Im zweiten Band, „Criminal Sanity“ #4 und 5 sowie einen Oneshot umfassend, steht John Kelly an einer Wegscheide, als er auf dem Weg zu einem Vorstellungsgespräch um ein Stipendium für die Wayne School von seinem rechten Pad abgelenkt und angegriffen wird. Sein Anzug ist ruiniert, und als er völlig verschmiert bei seinem Vater aufkreuzt, erfährt er, gar nicht dessen Sohn zu sein. Plötzlich zur Waise geworden ermordet John seinen Stiefvater – und wir wohnen der tragischen Origin Story des Jokers bei.

In der Gegenwartshandlung ereignen sich derweil zwei weitere, grotesk inszenierte Morde, allerdings besteht der Höhepunkt in der direkten Konfrontation zwischen dem Joker und Harley Quinn, weiter dramatisiert durch die Tatsache, dass letztere an einen Stuhl gefesselt ist.
Viel mehr geschieht in diesem Band nicht, auch deshalb, weil über zwanzig Seiten hinweg Beweismittel, Ermittlungsakten und Tatfotos in Szene gesetzt werden (im Original als Oneshot „Secret Files“ publiziert), leider ohne dass diese etwas Eigenes zur Handlung beitragen würden – vielmehr wiederholen diese Seiten nur, was zuvor längst geschildert wurde. Das im Vorgänger etablierte und interessante Setting einer wechselseitigen Jagd, ergänzt um die Rückblenden, kommt durch die Längen in diesem Band nicht so gut zur Geltung.

Im ersten Band waren die Gegenwarts- und Vergangenheitspassagen streng durch verschiedene Zeichner und deren sehr unterschiedliche Stile unterschieden, im vorliegenden Band erschließt sich das Konzept nicht gleichermaßen, da die Gegenwartshandlung mal in Schwarzweiß, mal in Farbe dargestellt ist.

„Bis bald, Dr. Quinn“ – damit verabschiedet der Joker sich von Harley Quinn im abschließenden Panel, wobei er in seinem unterirdischen Versteck, vor Monitoren sitzend, nicht grundsätzlich anders aussieht als der Dark Knight in seiner Batcave. Bis bald – im September 2021 ist in den USA die Gesamtausgabe erschienen, bei Panini ist der Abschlussband im Albenformat für Januar 2022 mit #6-8 angekündigt.

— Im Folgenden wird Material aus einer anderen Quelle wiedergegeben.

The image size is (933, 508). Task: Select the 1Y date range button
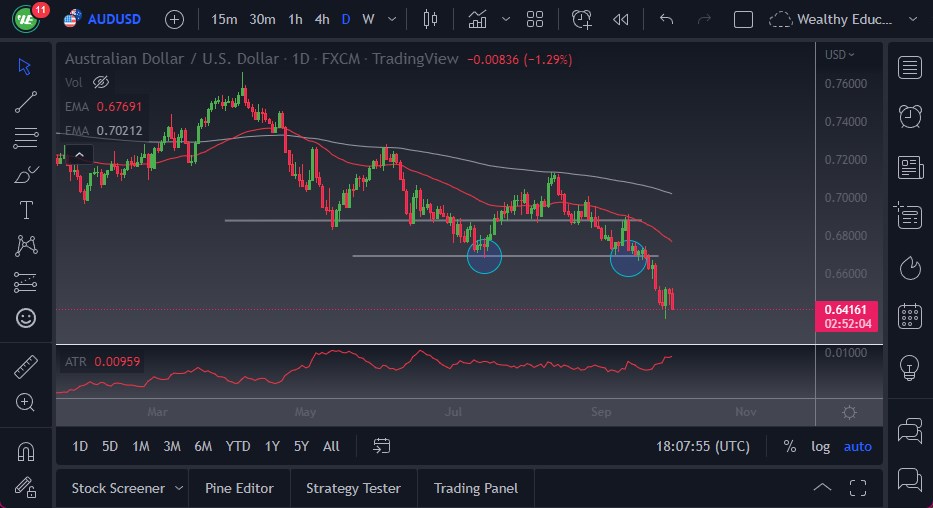tap(271, 446)
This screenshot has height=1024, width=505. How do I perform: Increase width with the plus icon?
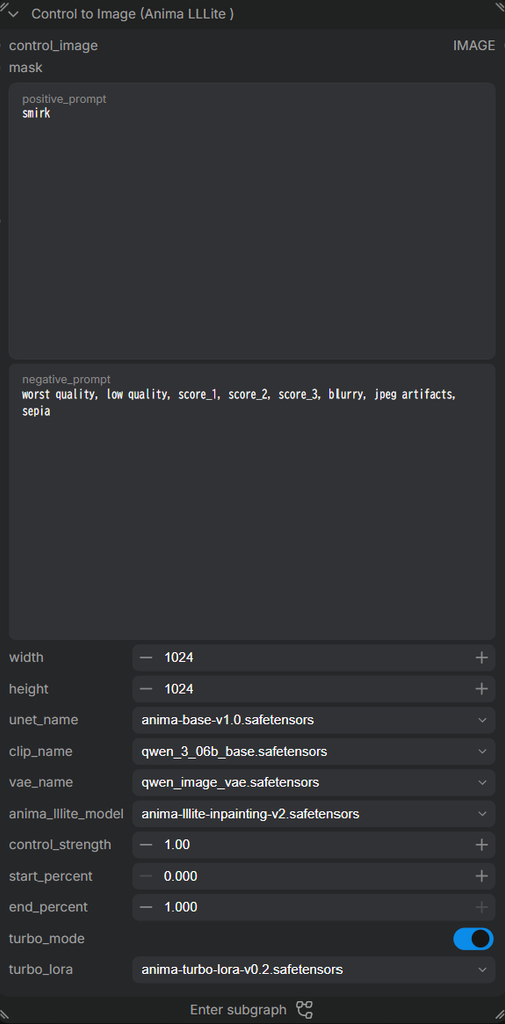point(481,658)
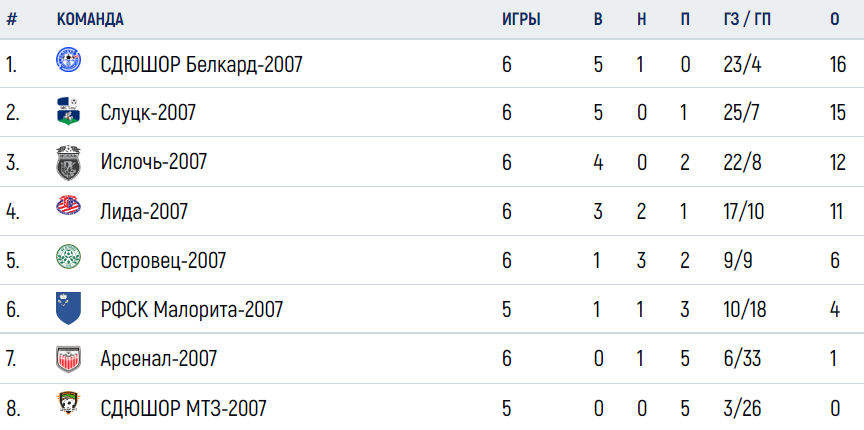
Task: Open the Островец-2007 team name
Action: coord(163,260)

Gerrit Lungershausen, geboren 1979 als Gerrit Lembke, hat in Kiel Literatur- und Medienwissenschaften studiert und wurde 2016 promoviert. Er hat Bücher über Walter Moers, Actionkino und den Deutschen Buchpreis herausgegeben. 2014 hat er zusammen mit anderen das e-Journal Closure gegründet und ist bis heute Mitherausgeber. Derzeit lebt er in Mainz und schreibt für Comicgate und die Comixene. An der TU Hamburg-Harburg unterrichtet er Comic-Forschung.